Monatelanges, zähes Ringen war ihm vorausgegangen, jetzt ist das neue "Privacy Impact Assessment Framework" (kurz PIA) unterschrieben. Am Mittwoch haben Vertreter der EU, Datenschutzsorganisationen sowie euroäischer und US-Unternehmen das 24-seitige Dokument, dass künftig den Einsatz der Funktechnologie RFID ("Radio Frequency Identification") regeln soll. "Unter den Parteien war ein großer Diskussionsaufwand zu bewältigen, um die gänzlich unterschiedlichen Sichtweisen europäischer und amerikanischer Unternehmen auf den Datenschutz zu einem einvernehmlichen Ergebnis zu führen", sagt Sarah Spiekerman, Professorin an der WU Wien und Co-Autorin des Papiers.

Neben EU-Kommissarin Neelie Kroes, zuständig für die Europäische Digitale Agenda, unterzeichneten Vertreter des Handelsverband Eurocommerce, des deitschen IT-Verbandes Bitkom sowie der US-Organisation "Association for the Automatic Identification and Data Capture" das selbstverpflichtende Framework.

Bedenken ausräumen
Das PIA soll vor allem datenschutzrechtliche Bedenken bei RFID ausräumen, das derzeit bei elektronischen Bezahlverfahren, in Pässen, in Skigebieten und dem öffentlichen Verkehr eingesetzt wird. Unternehmen können sich künftig freiwillig das PIA durchlaufen und das von Datenschutzbehörden dokumentieren lassen. So soll das Vertrauen der Bevölkerung in die Nahfunktechnologie, die bald auch zum Barcode-Ersatz im Handel werden könnte, gesteigert werden.

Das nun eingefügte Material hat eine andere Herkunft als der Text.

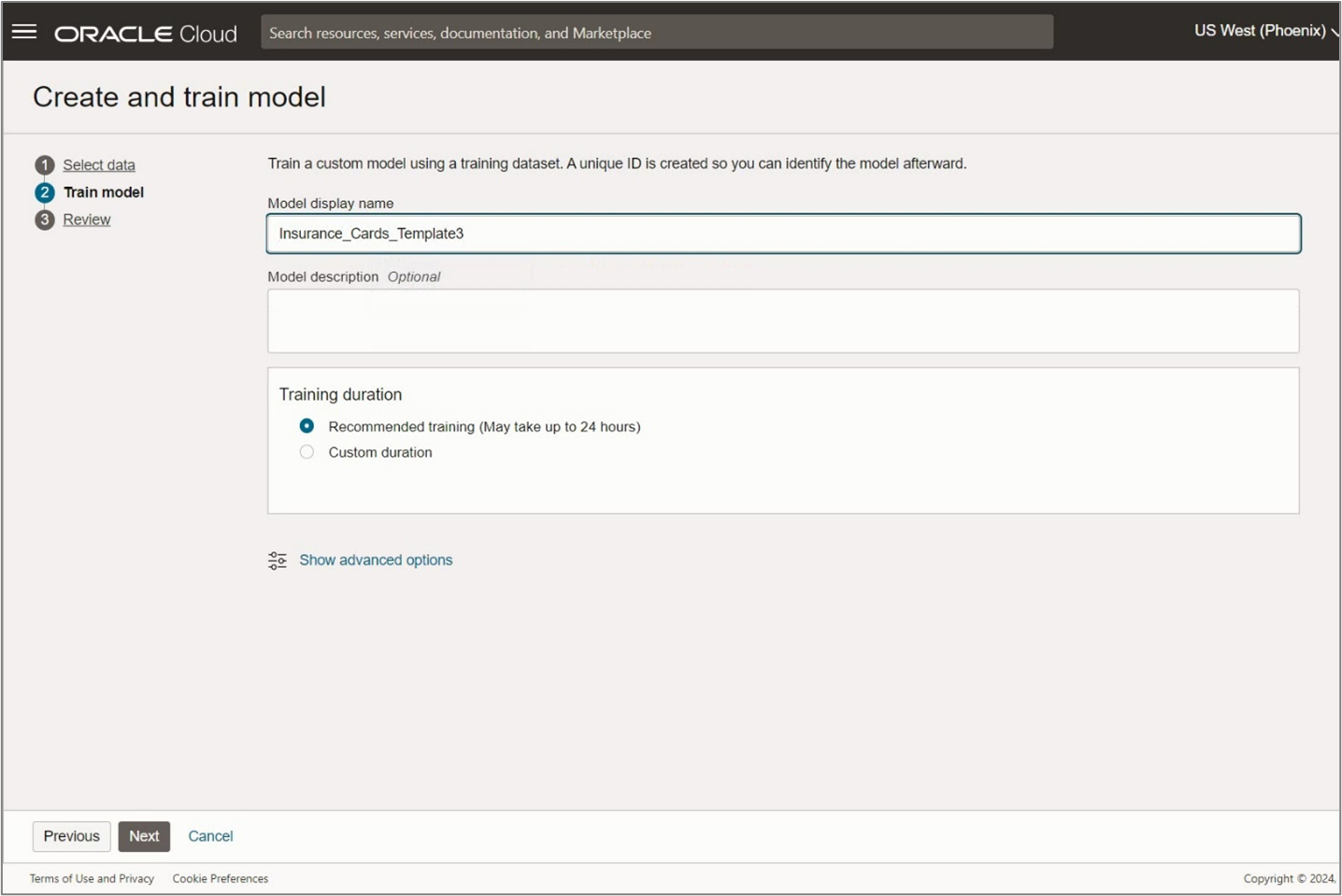Click the step 2 circle icon
1342x896 pixels.
tap(44, 192)
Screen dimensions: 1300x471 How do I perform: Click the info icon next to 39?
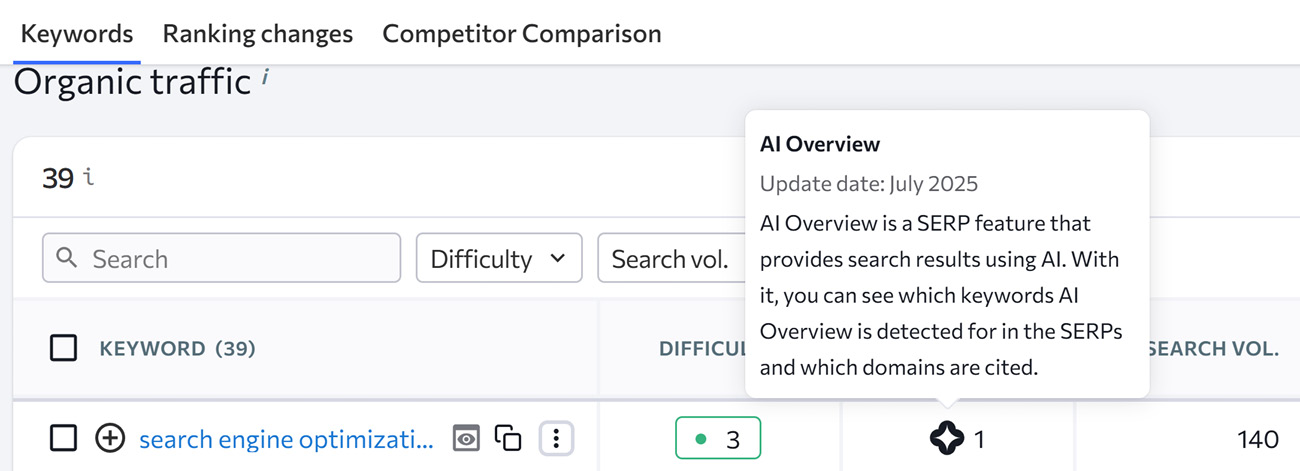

Ein YouTube-Video des Künstlers Chris Oakley aus 2004 etwa veranschaulicht drastisch, wie und welche Daten via RFID über Besucher eines Einkaufszentrums erfasst werden können.

Wenn ein Unternehmen sich entscheidet, das PIA-Framework anzuwenden, willigt er ein, genaueste Details über Sinn und Zweck seiner RFID-Applikationen zu dokumentieren. Dabei wird genau festgehalten, welche Daten der Konsumenten wo und wie lange gespeichert werden, ob sich über die Daten Personen eindeutig identifizieren lassen und ob die Daten außerhalb des EU-Raums transferiert werden. Auch wird das Unternehmen eingestuft, wie groß das Risiko des RFID-Einsatzes für die Privatsphäre ist - etwa, welche Personen Zugriff auf die Daten bekommen.

Abzuwarten bleibt, wie die Industrie auf das PIA-Framework reagiert und ob es tatsächlich alle wichtigen Unternehmen anwenden, die RFID einsetzen.